PROBLEM DETAILS
The entries below are to be returned exactly. Include all of them.

++++ INPUT FOR THIS TASK ++++

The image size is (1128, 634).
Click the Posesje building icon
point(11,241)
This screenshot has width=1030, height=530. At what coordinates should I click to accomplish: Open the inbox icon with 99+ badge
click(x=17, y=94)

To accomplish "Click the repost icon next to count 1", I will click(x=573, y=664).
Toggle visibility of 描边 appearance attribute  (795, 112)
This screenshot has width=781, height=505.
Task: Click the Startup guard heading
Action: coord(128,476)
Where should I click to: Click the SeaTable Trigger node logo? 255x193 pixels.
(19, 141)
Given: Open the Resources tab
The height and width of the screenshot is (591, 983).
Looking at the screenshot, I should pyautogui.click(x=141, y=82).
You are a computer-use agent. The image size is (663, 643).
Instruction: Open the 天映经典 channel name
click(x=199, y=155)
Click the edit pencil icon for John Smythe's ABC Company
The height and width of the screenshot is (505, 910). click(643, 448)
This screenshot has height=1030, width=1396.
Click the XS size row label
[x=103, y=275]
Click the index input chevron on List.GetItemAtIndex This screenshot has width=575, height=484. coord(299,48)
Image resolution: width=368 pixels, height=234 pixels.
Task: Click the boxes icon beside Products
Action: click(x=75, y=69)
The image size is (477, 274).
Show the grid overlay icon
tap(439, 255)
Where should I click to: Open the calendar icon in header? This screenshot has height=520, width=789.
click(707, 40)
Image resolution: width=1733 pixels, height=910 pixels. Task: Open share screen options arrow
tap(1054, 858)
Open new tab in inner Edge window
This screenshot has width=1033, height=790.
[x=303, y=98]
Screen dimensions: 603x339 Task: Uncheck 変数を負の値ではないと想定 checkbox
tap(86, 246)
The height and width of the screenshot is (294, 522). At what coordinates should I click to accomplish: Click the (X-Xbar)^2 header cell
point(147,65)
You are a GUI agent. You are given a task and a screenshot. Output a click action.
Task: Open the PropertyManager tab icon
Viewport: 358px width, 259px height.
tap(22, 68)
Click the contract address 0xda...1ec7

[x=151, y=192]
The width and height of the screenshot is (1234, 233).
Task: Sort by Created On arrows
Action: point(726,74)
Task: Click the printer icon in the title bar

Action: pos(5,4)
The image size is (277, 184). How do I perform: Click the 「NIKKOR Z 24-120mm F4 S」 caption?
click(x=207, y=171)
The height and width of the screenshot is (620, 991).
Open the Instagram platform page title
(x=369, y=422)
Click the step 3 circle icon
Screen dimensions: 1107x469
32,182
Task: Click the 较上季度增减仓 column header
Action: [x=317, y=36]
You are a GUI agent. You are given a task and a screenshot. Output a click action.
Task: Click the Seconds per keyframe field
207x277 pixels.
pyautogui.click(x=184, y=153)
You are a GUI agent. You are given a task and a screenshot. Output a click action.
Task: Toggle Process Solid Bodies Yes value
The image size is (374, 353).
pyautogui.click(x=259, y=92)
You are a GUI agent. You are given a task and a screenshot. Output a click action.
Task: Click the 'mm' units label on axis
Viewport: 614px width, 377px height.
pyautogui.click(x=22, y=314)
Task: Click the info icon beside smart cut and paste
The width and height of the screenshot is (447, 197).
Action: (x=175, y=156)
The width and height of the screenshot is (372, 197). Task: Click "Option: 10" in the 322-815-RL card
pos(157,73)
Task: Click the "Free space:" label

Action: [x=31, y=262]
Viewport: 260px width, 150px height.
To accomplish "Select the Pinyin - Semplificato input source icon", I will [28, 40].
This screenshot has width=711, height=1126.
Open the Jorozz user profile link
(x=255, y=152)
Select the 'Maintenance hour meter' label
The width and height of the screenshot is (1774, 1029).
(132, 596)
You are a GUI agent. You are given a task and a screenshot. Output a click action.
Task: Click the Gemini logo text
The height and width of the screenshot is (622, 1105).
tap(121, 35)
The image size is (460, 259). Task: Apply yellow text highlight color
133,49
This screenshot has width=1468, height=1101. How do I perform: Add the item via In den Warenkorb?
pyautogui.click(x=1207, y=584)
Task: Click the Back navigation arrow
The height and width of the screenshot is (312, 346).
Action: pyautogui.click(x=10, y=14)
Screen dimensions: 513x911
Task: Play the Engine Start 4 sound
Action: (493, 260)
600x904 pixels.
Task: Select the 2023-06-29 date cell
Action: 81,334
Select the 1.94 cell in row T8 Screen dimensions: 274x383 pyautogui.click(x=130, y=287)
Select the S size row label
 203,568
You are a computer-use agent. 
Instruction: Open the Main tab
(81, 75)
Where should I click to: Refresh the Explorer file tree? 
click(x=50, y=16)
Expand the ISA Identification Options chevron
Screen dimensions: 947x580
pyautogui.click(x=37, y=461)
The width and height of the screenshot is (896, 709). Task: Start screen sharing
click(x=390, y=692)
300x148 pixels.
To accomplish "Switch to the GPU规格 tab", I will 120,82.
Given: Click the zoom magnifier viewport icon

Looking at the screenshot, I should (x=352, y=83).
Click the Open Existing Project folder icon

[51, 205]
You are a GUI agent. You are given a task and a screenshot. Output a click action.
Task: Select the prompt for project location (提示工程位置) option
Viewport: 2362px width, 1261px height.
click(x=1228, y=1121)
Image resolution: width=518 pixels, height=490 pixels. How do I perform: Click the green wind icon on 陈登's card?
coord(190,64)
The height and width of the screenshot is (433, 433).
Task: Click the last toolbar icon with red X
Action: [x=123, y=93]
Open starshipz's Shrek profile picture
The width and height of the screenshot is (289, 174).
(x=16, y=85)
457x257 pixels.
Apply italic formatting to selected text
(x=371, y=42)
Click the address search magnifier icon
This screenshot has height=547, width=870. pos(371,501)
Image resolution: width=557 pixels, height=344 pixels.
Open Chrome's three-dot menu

++++

ANSWER FOR THE TASK
The image size is (1128, 634).
Click the Posesje building icon
point(11,241)
This screenshot has width=1030, height=530. At what coordinates should I click to accomplish: Open the inbox icon with 99+ badge
click(x=17, y=94)

To accomplish "Click the repost icon next to count 1", I will click(x=573, y=664).
Toggle visibility of 描边 appearance attribute  (795, 112)
This screenshot has width=781, height=505.
Task: Click the Startup guard heading
Action: coord(128,476)
Where should I click to: Click the SeaTable Trigger node logo? 255x193 pixels.
(19, 141)
Given: Open the Resources tab
The height and width of the screenshot is (591, 983).
Looking at the screenshot, I should pyautogui.click(x=141, y=82).
You are a computer-use agent. The image size is (663, 643).
Instruction: Open the 天映经典 channel name
click(x=199, y=155)
Click the edit pencil icon for John Smythe's ABC Company
The height and width of the screenshot is (505, 910). click(643, 448)
This screenshot has height=1030, width=1396.
Click the XS size row label
[x=103, y=275]
Click the index input chevron on List.GetItemAtIndex This screenshot has width=575, height=484. coord(299,48)
Image resolution: width=368 pixels, height=234 pixels.
Task: Click the boxes icon beside Products
Action: click(x=75, y=69)
The image size is (477, 274).
Show the grid overlay icon
tap(439, 255)
Where should I click to: Open the calendar icon in header? This screenshot has height=520, width=789.
click(707, 40)
Image resolution: width=1733 pixels, height=910 pixels. Task: Open share screen options arrow
tap(1054, 858)
Open new tab in inner Edge window
This screenshot has width=1033, height=790.
[x=303, y=98]
Screen dimensions: 603x339 Task: Uncheck 変数を負の値ではないと想定 checkbox
tap(86, 246)
The height and width of the screenshot is (294, 522). At what coordinates should I click to accomplish: Click the (X-Xbar)^2 header cell
point(147,65)
You are a GUI agent. You are given a task and a screenshot. Output a click action.
Task: Open the PropertyManager tab icon
Viewport: 358px width, 259px height.
tap(22, 68)
Click the contract address 0xda...1ec7

[x=151, y=192]
The width and height of the screenshot is (1234, 233).
Task: Sort by Created On arrows
Action: point(726,74)
Task: Click the printer icon in the title bar

Action: pos(5,4)
The image size is (277, 184). How do I perform: Click the 「NIKKOR Z 24-120mm F4 S」 caption?
click(x=207, y=171)
The height and width of the screenshot is (620, 991).
Open the Instagram platform page title
(x=369, y=422)
Click the step 3 circle icon
Screen dimensions: 1107x469
32,182
Task: Click the 较上季度增减仓 column header
Action: [x=317, y=36]
You are a GUI agent. You are given a task and a screenshot. Output a click action.
Task: Click the Seconds per keyframe field
207x277 pixels.
pyautogui.click(x=184, y=153)
You are a GUI agent. You are given a task and a screenshot. Output a click action.
Task: Toggle Process Solid Bodies Yes value
The image size is (374, 353).
pyautogui.click(x=259, y=92)
You are a GUI agent. You are given a task and a screenshot. Output a click action.
Task: Click the 'mm' units label on axis
Viewport: 614px width, 377px height.
pyautogui.click(x=22, y=314)
Task: Click the info icon beside smart cut and paste
The width and height of the screenshot is (447, 197).
Action: (x=175, y=156)
The width and height of the screenshot is (372, 197). Task: Click "Option: 10" in the 322-815-RL card
pos(157,73)
Task: Click the "Free space:" label

Action: [x=31, y=262]
Viewport: 260px width, 150px height.
To accomplish "Select the Pinyin - Semplificato input source icon", I will [28, 40].
This screenshot has width=711, height=1126.
Open the Jorozz user profile link
(x=255, y=152)
Select the 'Maintenance hour meter' label
The width and height of the screenshot is (1774, 1029).
(132, 596)
You are a GUI agent. You are given a task and a screenshot. Output a click action.
Task: Click the Gemini logo text
The height and width of the screenshot is (622, 1105).
tap(121, 35)
The image size is (460, 259). Task: Apply yellow text highlight color
133,49
This screenshot has width=1468, height=1101. How do I perform: Add the item via In den Warenkorb?
pyautogui.click(x=1207, y=584)
Task: Click the Back navigation arrow
The height and width of the screenshot is (312, 346).
Action: pyautogui.click(x=10, y=14)
Screen dimensions: 513x911
Task: Play the Engine Start 4 sound
Action: (493, 260)
600x904 pixels.
Task: Select the 2023-06-29 date cell
Action: 81,334
Select the 1.94 cell in row T8 Screen dimensions: 274x383 pyautogui.click(x=130, y=287)
Select the S size row label
 203,568
You are a computer-use agent. 
Instruction: Open the Main tab
(81, 75)
Where should I click to: Refresh the Explorer file tree? 
click(x=50, y=16)
Expand the ISA Identification Options chevron
Screen dimensions: 947x580
pyautogui.click(x=37, y=461)
The width and height of the screenshot is (896, 709). Task: Start screen sharing
click(x=390, y=692)
300x148 pixels.
To accomplish "Switch to the GPU规格 tab", I will 120,82.
Given: Click the zoom magnifier viewport icon

Looking at the screenshot, I should (x=352, y=83).
Click the Open Existing Project folder icon

[51, 205]
You are a GUI agent. You are given a task and a screenshot. Output a click action.
Task: Select the prompt for project location (提示工程位置) option
Viewport: 2362px width, 1261px height.
click(x=1228, y=1121)
Image resolution: width=518 pixels, height=490 pixels. How do I perform: Click the green wind icon on 陈登's card?
coord(190,64)
The height and width of the screenshot is (433, 433).
Task: Click the last toolbar icon with red X
Action: [x=123, y=93]
Open starshipz's Shrek profile picture
The width and height of the screenshot is (289, 174).
(x=16, y=85)
457x257 pixels.
Apply italic formatting to selected text
(x=371, y=42)
Click the address search magnifier icon
This screenshot has height=547, width=870. pos(371,501)
Image resolution: width=557 pixels, height=344 pixels.
Open Chrome's three-dot menu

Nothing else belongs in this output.